WHAT THE EXERCISE ASKS
Only the lines below from the one with "Image resolution: width=463" through the one with "Given: Click the monitor device icon for PC" are to be written out, exactly and without any images.

EXERCISE MATERIAL
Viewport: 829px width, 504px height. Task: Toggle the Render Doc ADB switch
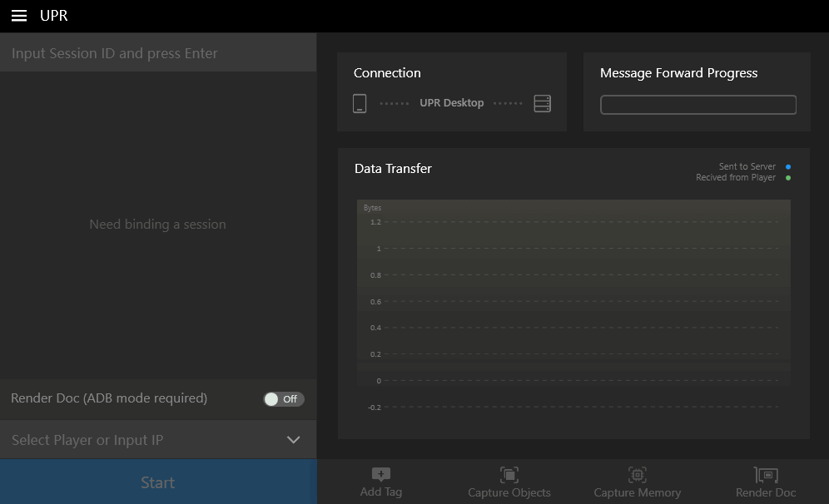(x=284, y=399)
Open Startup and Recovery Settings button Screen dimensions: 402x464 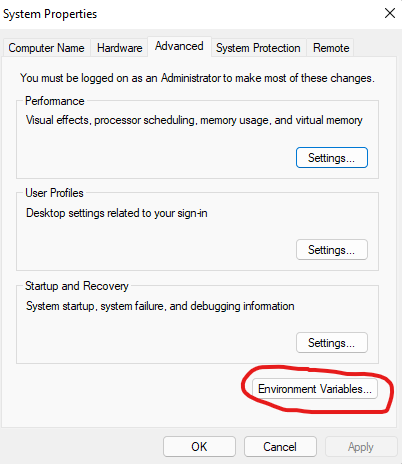(332, 343)
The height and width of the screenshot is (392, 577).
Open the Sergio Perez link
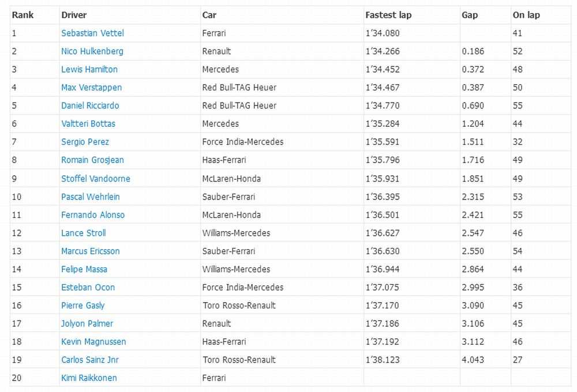[x=85, y=142]
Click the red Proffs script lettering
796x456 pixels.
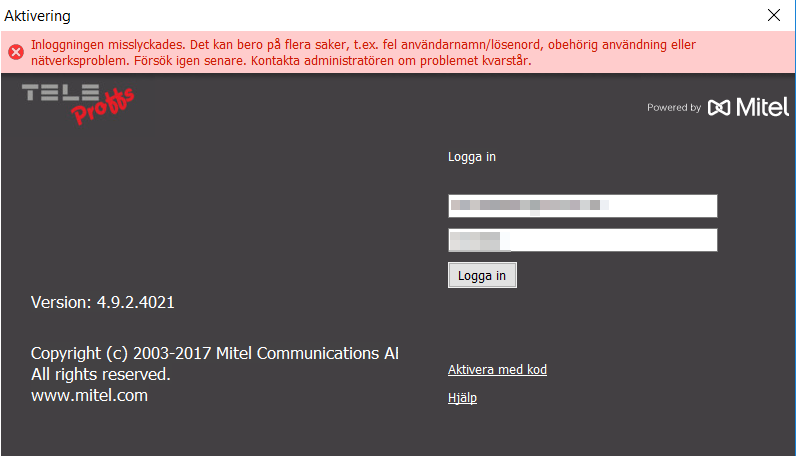pyautogui.click(x=103, y=107)
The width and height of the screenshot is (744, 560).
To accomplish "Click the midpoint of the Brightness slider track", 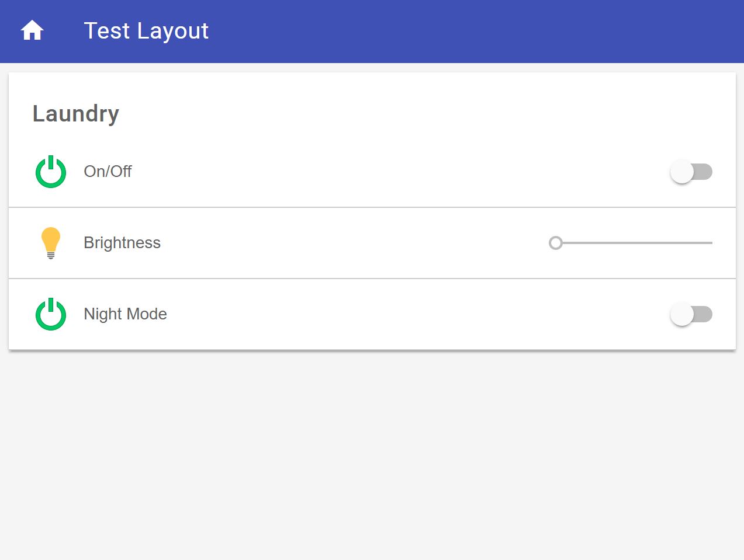I will tap(634, 243).
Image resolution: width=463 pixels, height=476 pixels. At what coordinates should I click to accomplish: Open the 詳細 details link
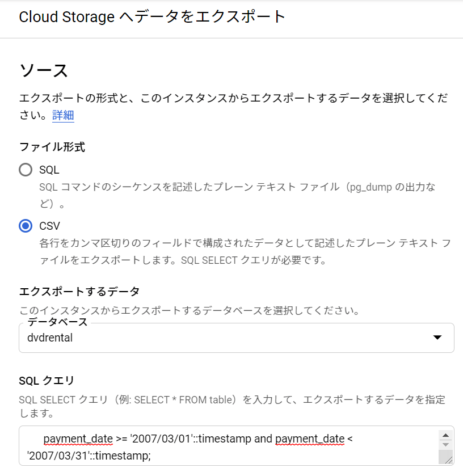coord(63,115)
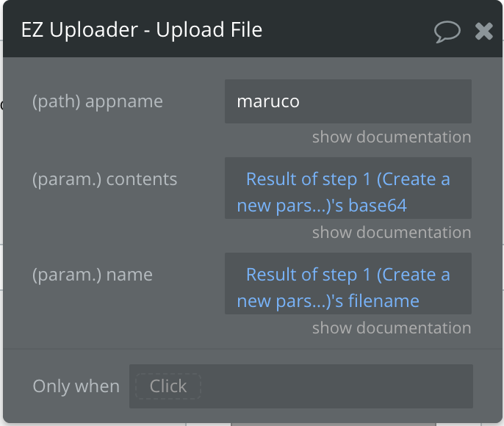Show documentation for the name parameter
The height and width of the screenshot is (426, 504).
click(392, 328)
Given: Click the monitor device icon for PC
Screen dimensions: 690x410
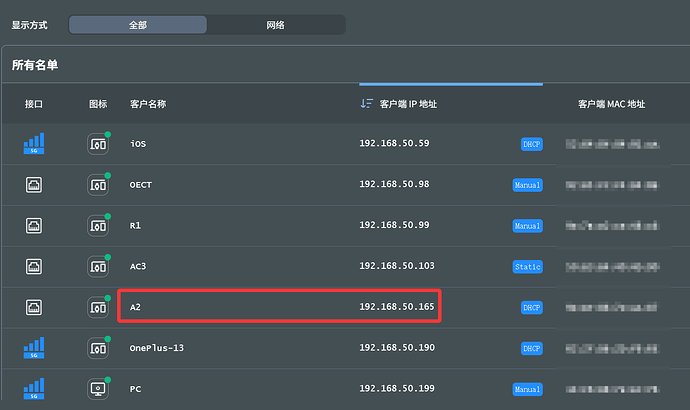Looking at the screenshot, I should pos(97,388).

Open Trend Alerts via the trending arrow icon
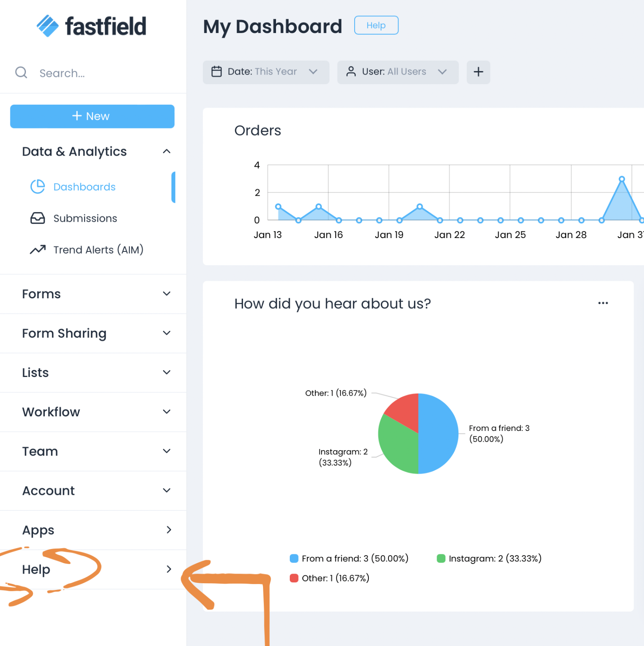[38, 250]
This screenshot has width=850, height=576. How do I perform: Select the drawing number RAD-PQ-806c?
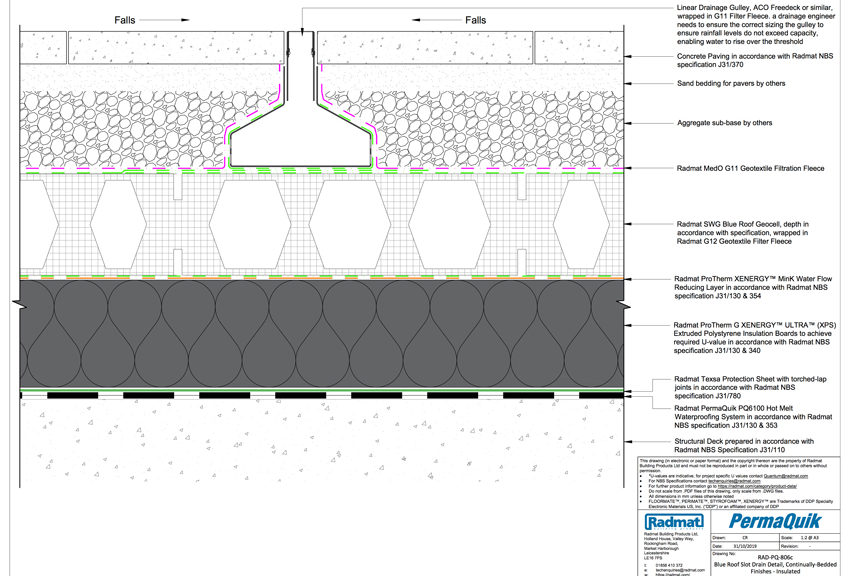click(x=775, y=557)
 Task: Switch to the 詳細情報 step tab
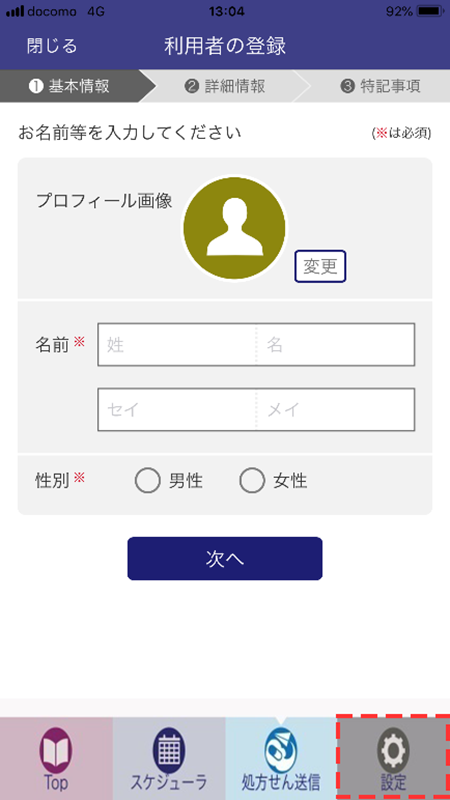[224, 86]
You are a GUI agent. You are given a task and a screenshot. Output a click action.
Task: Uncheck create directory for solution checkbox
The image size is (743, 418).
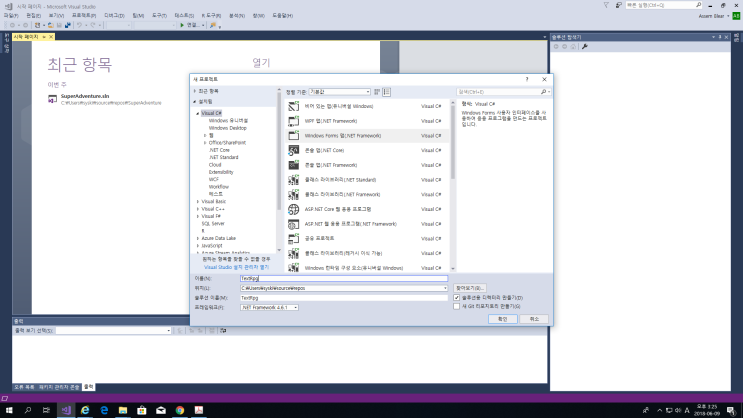[457, 297]
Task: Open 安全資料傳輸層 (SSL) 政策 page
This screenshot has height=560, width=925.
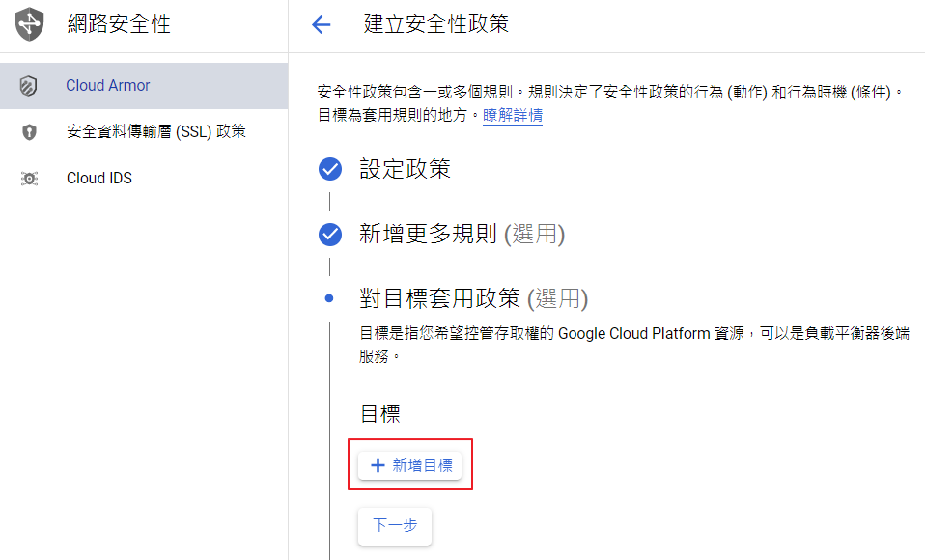Action: 155,131
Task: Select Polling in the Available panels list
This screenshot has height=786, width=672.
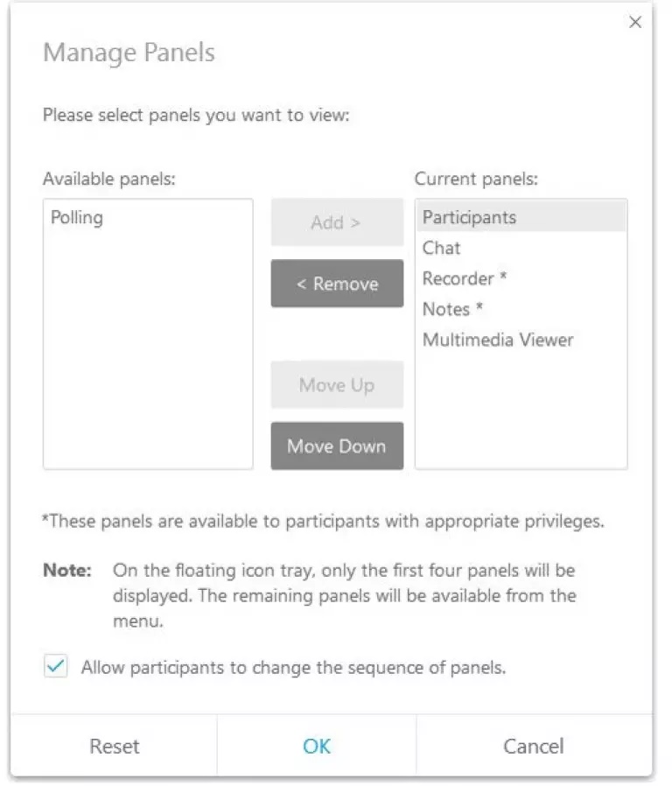Action: [x=77, y=217]
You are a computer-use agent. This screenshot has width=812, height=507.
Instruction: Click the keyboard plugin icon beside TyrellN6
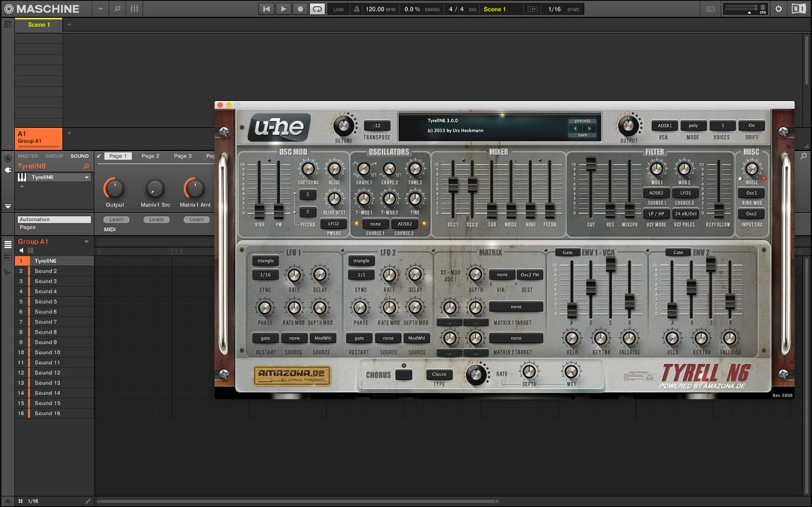[x=22, y=177]
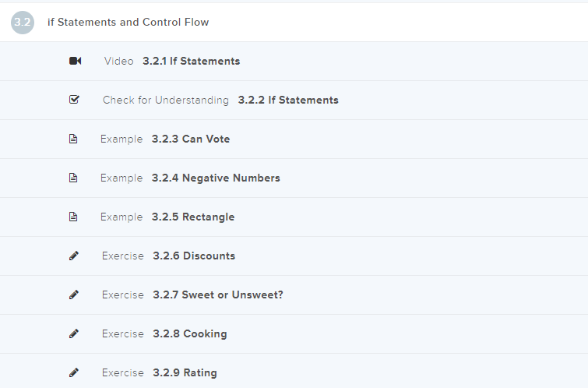
Task: Click the pencil icon for Sweet or Unsweet?
Action: tap(74, 295)
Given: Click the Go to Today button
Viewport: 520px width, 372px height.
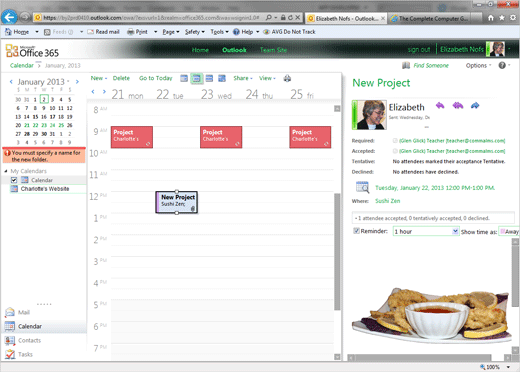Looking at the screenshot, I should (x=156, y=78).
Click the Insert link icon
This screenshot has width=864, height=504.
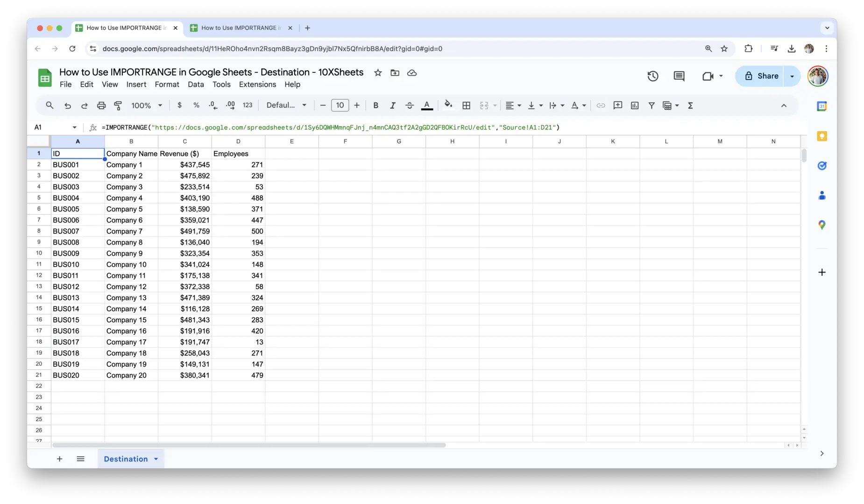click(601, 105)
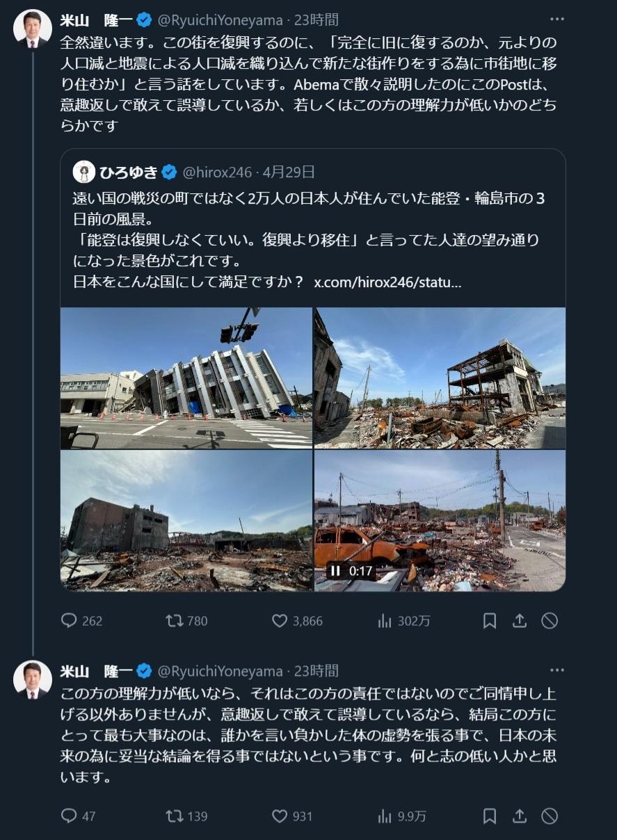The height and width of the screenshot is (840, 617).
Task: Bookmark the second post
Action: click(x=490, y=816)
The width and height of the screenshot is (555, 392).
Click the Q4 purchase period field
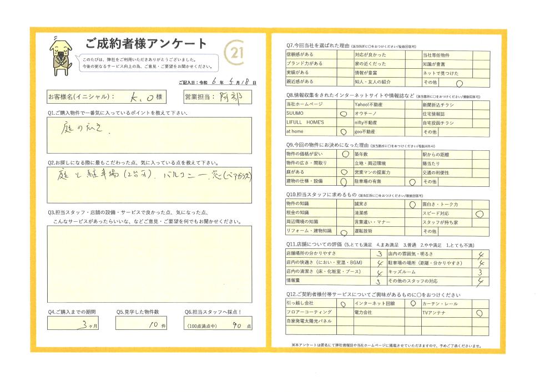point(74,324)
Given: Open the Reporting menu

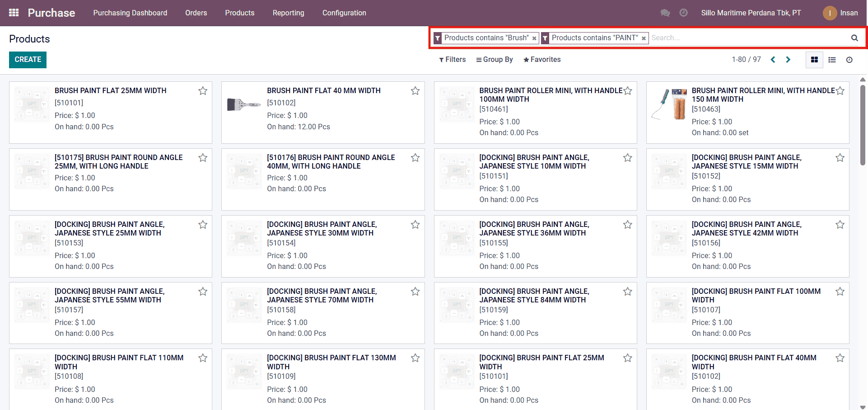Looking at the screenshot, I should (x=288, y=13).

TASK RESPONSE
Image resolution: width=463 pixels, height=476 pixels. At what coordinates should I click to accomplish: Open the 詳細 details link
coord(63,115)
Show documentation for the name parameter
The height and width of the screenshot is (426, 504).
click(392, 328)
Given: Click the monitor device icon for PC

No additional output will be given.